Original concrete building of Westyard Distribution Center in Manhattan

reskinned structure after transformation of Westyard Distribution Center in Manhattan


The reskinned structure (bottom) represents a dramatic transformation from the original concrete building (top, shown in 1969).

In the nearly 50 years since it opened, both the building, also known as 450 West 33rd, and its neighborhood have changed dramatically. During the 1980s, the facade’s precast-concrete infill panels—into which the windows were integrated—were sheathed in brown-colored metal siding, and the remaining concrete painted beige. The once handsome pile turned into a giant eyesore in what became a bleak part of town. (When the building was planned, then mayor John Lindsay optimistically called West Chelsea the “southern counterpart to Lincoln Center.”)

But the building had an incredible asset—immense floor plates that range from nearly 90,000 to over 120,000 square feet. In recent years, the huge Hudson Yards and Manhat­tan West developments began to go up immediately surrounding 450 West 33rd, while the elevated rail line just across 10th Avenue was transformed into the High Line park. The former warehouse building, which included floors for light manufacturing, came to be seen as a perfect space to attract higher-paying commercial tenants—as soon as something could be done about its exterior.

Brookfield, developers of Manhattan West, which comprises 7 million square feet of office, retail, apartments, and a boutique hotel in several buildings, acquired 450 West 33rd, rebranding it as Five Manhattan West. It hired Brooklyn-based REX in 2011 to reimagine the enclosure. “The decision to reclad it entirely in glass was driven by a recognition that the market demands natural light,” explains John Durschinger, senior vice president for global design at Brookfield. Since the floor plates are so large, floor-to-ceiling glass was required to get daylight deep inside. “Creative companies that tend to have open-plan offices really value that.”

The building’s sloping sides presented several obstacles, from both an aesthetic and practical point of view. Simply allowing the glass to conform to the existing geometry would have made the new building look like a truncated version of the glassy, pyramid-shaped Luxor Hotel in Las Vegas. What is more important, the majority of the perimeter walls were canted at a 20-degree angle. To provide minimum height for accessible paths of travel required by current code—avoiding head-strike conditions—a sizable floor area would be unleasable. Rather than create a stepped-back facade where snow, ice, and bird droppings could accumulate over the narrow horizontal portions, REX, together with facade consultant Front and executive architect Adamson Associates, pushed the glass panels out in a large horizontal pleat so that the pleat’s joint is above head-strike range.

================

Work to complete |
1 > From the article on the Westyard building's reskinning, print the stretch from "The building’s sloping" through "above head-strike range.".
2 > According to the article on the Westyard building's reskinning, why was the building reclad entirely in floor-to-ceiling glass? Answer in one to three sentences.

Raw data |

================

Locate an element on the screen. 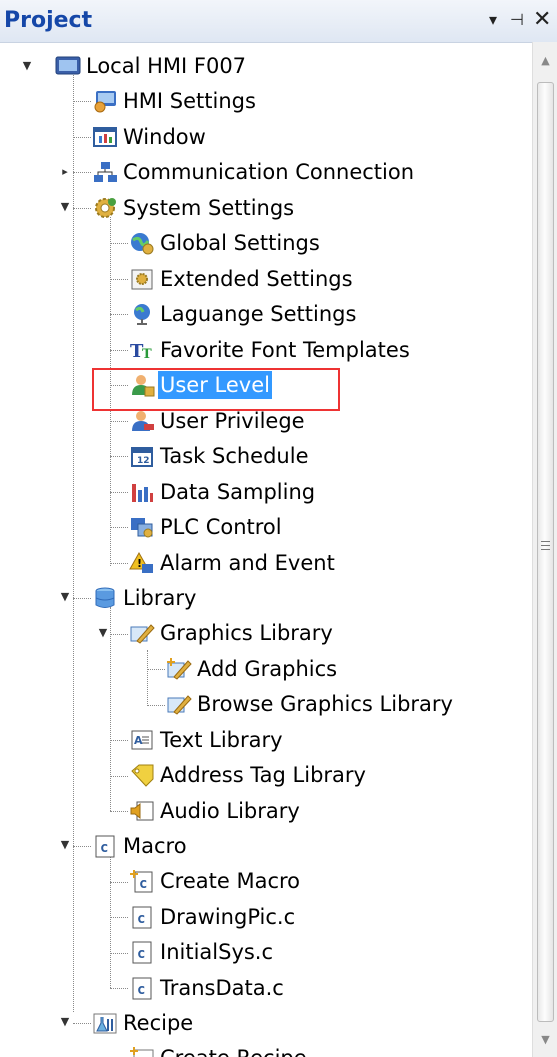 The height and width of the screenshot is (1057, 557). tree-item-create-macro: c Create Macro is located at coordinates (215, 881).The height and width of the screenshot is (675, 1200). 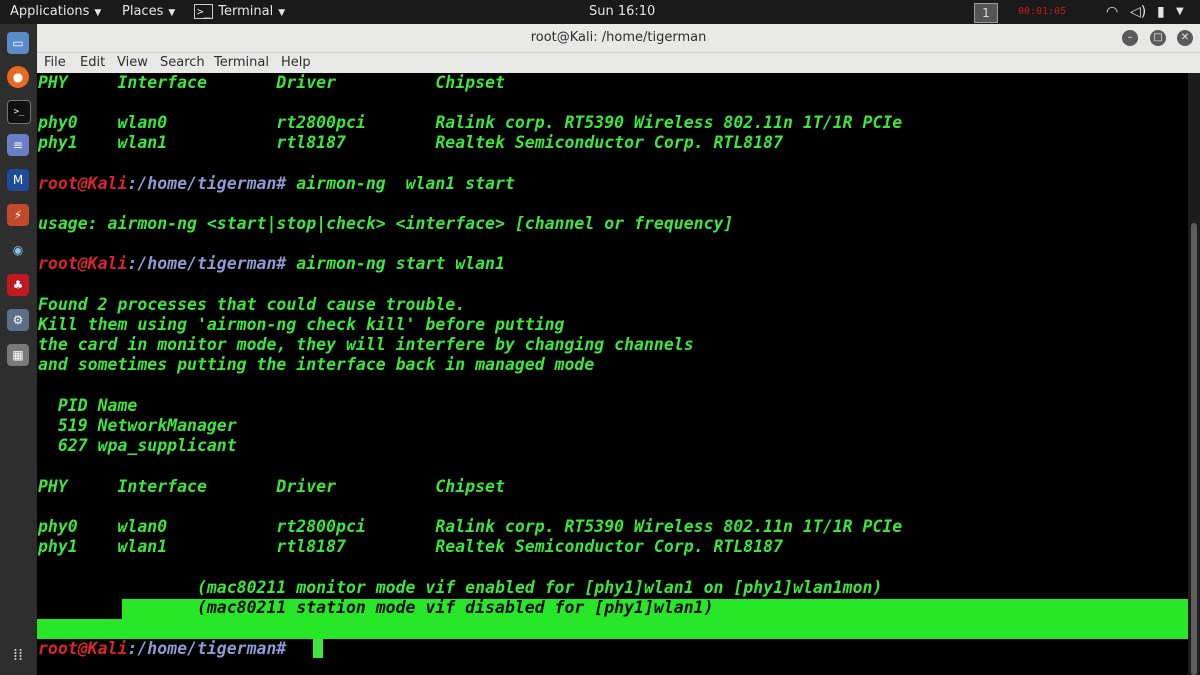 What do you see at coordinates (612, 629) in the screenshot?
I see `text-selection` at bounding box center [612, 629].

================

Results in order |
1 >
The building’s sloping sides presented several obstacles, from both an aesthetic and practical point of view. Simply allowing the glass to conform to the existing geometry would have made the new building look like a truncated version of the glassy, pyramid-shaped Luxor Hotel in Las Vegas. What is more important, the majority of the perimeter walls were canted at a 20-degree angle. To provide minimum height for accessible paths of travel required by current code—avoiding head-strike conditions—a sizable floor area would be unleasable. Rather than create a stepped-back facade where snow, ice, and bird droppings could accumulate over the narrow horizontal portions, REX, together with facade consultant Front and executive architect Adamson Associates, pushed the glass panels out in a large horizontal pleat so that the pleat’s joint is above head-strike range.

2 > Brookfield recognized that the market demands natural light. The building's floor plates are so large that floor-to-ceiling glass was needed to bring daylight deep inside, which creative companies with open-plan offices value.